» Task directions: Please arrange every line of the rows below as a Markdown table with the columns Line No. and Content, skipping blank lines. Leave the pictures out of the table.

Rows for locating described items:

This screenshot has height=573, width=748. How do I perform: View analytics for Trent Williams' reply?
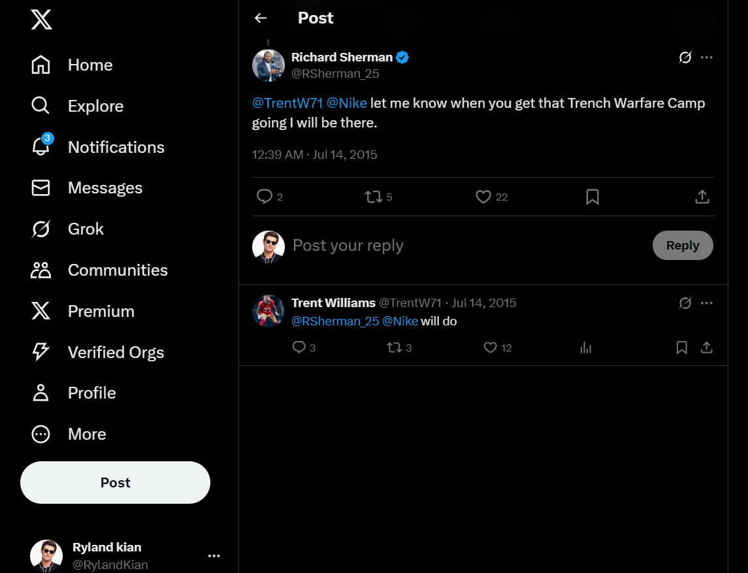tap(585, 348)
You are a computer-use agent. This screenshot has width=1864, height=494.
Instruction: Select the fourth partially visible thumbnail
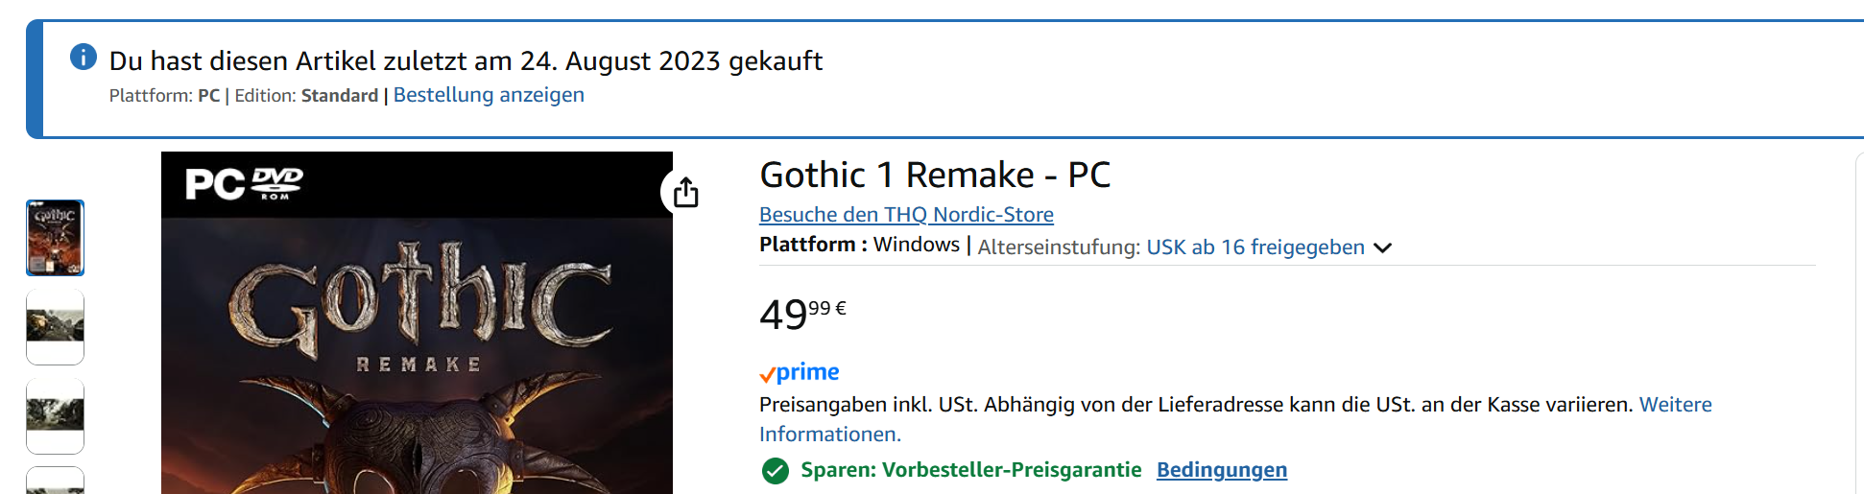[x=55, y=482]
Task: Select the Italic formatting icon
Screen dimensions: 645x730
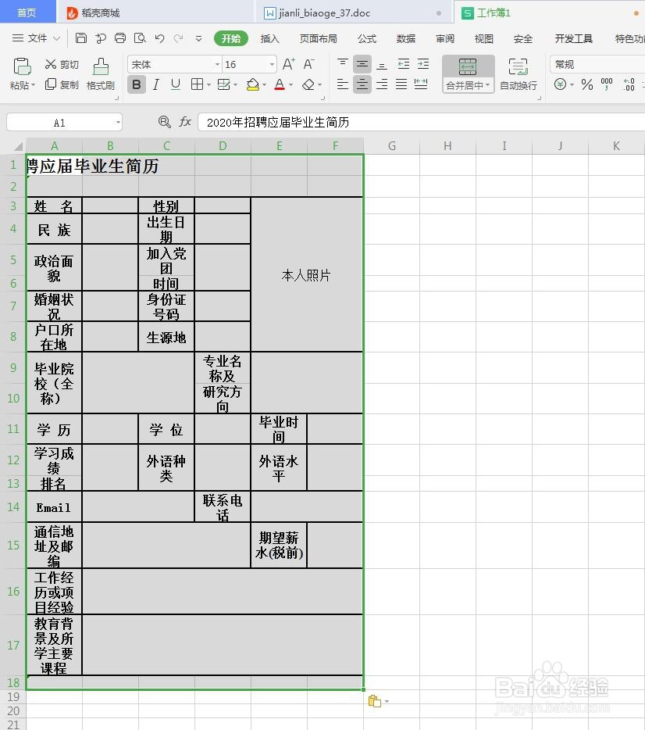Action: [154, 84]
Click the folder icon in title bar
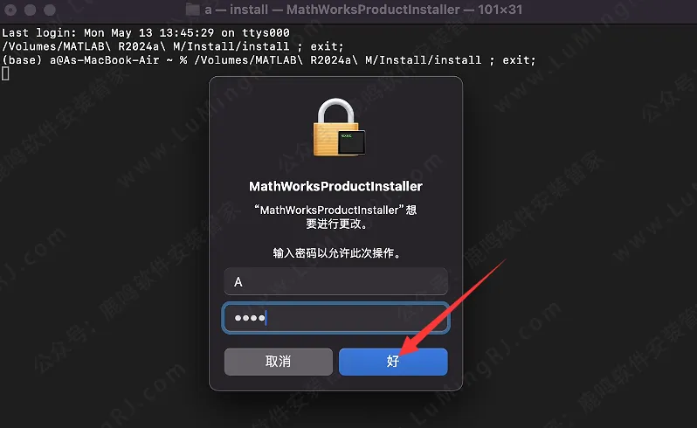This screenshot has width=697, height=428. tap(192, 10)
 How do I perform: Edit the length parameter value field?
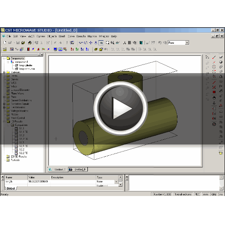[39, 182]
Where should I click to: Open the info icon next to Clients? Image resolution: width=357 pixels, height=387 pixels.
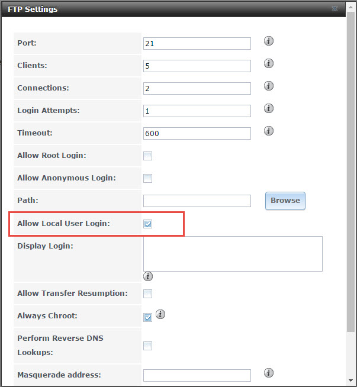[x=269, y=63]
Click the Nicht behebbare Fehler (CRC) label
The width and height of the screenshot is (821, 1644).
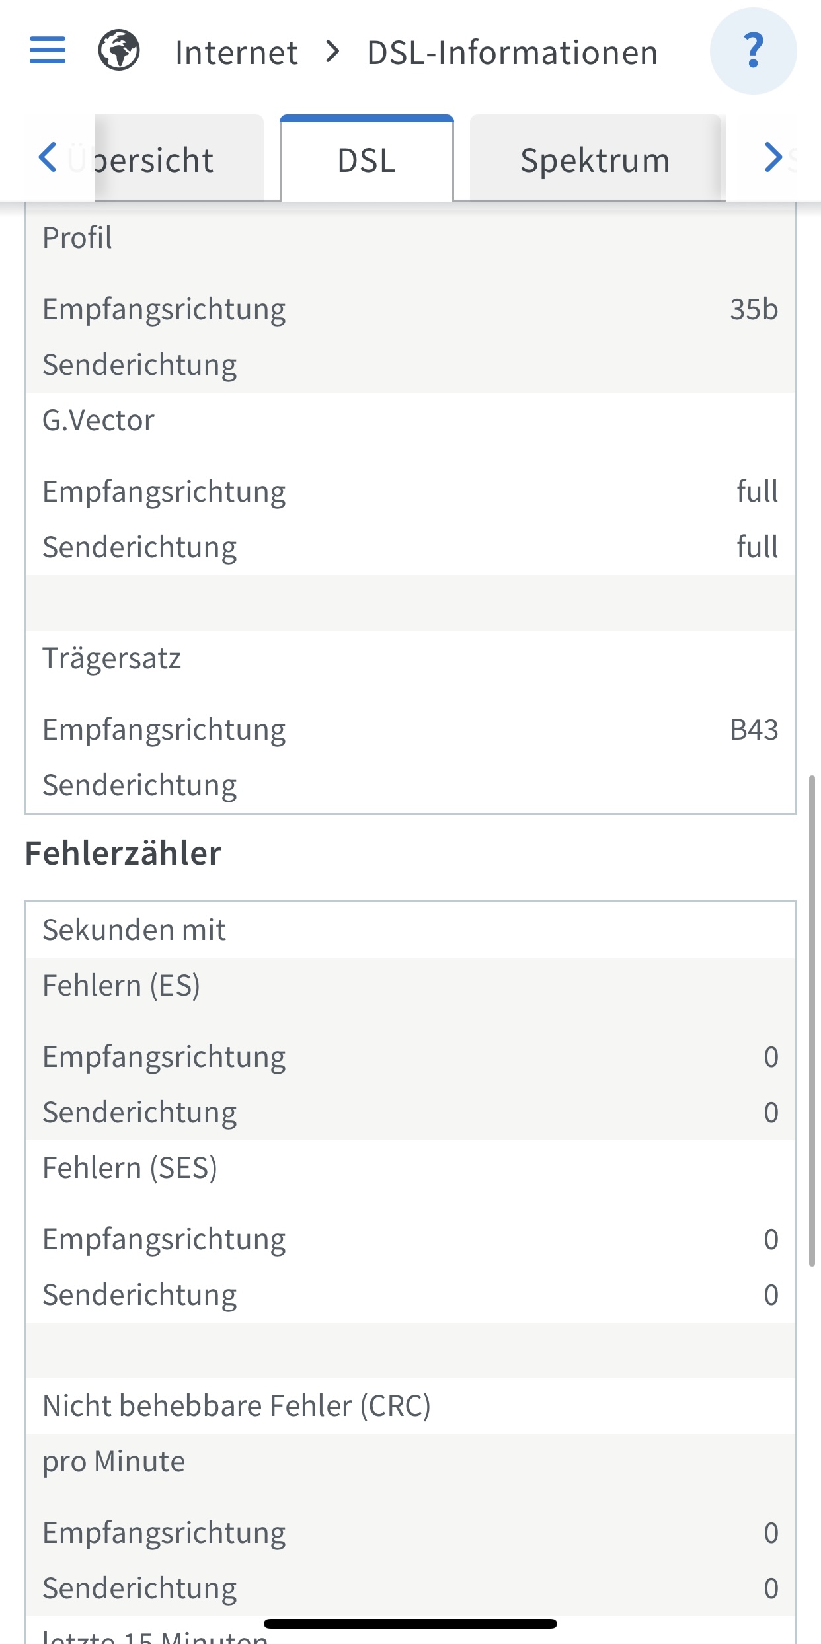point(236,1405)
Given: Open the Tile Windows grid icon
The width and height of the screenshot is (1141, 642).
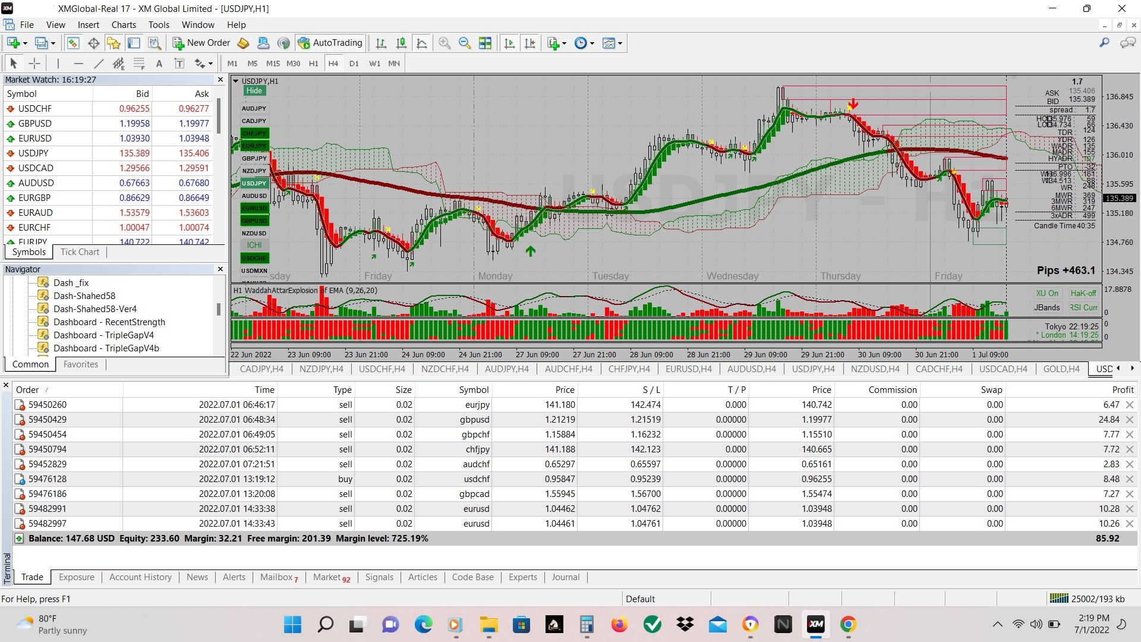Looking at the screenshot, I should [485, 43].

» Solution for this exercise:
| Line No. | Content |
|---|---|
| 1 | This screenshot has height=573, width=748. How do I perform: View analytics for Trent Williams' reply? |
| 2 | tap(585, 348) |
| 3 | You are a computer-use agent. This screenshot has width=1864, height=494. |
| 4 | Instruction: Select the fourth partially visible thumbnail |
| 5 | [x=55, y=482] |
| 6 | Task: Select the Italic formatting icon |
| 7 | Screen dimensions: 645x730 |
| 8 | Action: [154, 84] |
| 9 | Click the folder icon in title bar |
| 10 | This screenshot has width=697, height=428. tap(192, 10) |
| 11 |  How do I perform: Edit the length parameter value field? |
| 12 | [39, 182] |
| 13 | Where should I click to: Open the info icon next to Clients? Image resolution: width=357 pixels, height=387 pixels. |
| 14 | [x=269, y=63] |
| 15 | Click the Nicht behebbare Fehler (CRC) label |
| 16 | The width and height of the screenshot is (821, 1644). |
| 17 | point(236,1405) |
| 18 | Given: Open the Tile Windows grid icon |
| 19 | The width and height of the screenshot is (1141, 642). |
| 20 | Looking at the screenshot, I should [485, 43]. |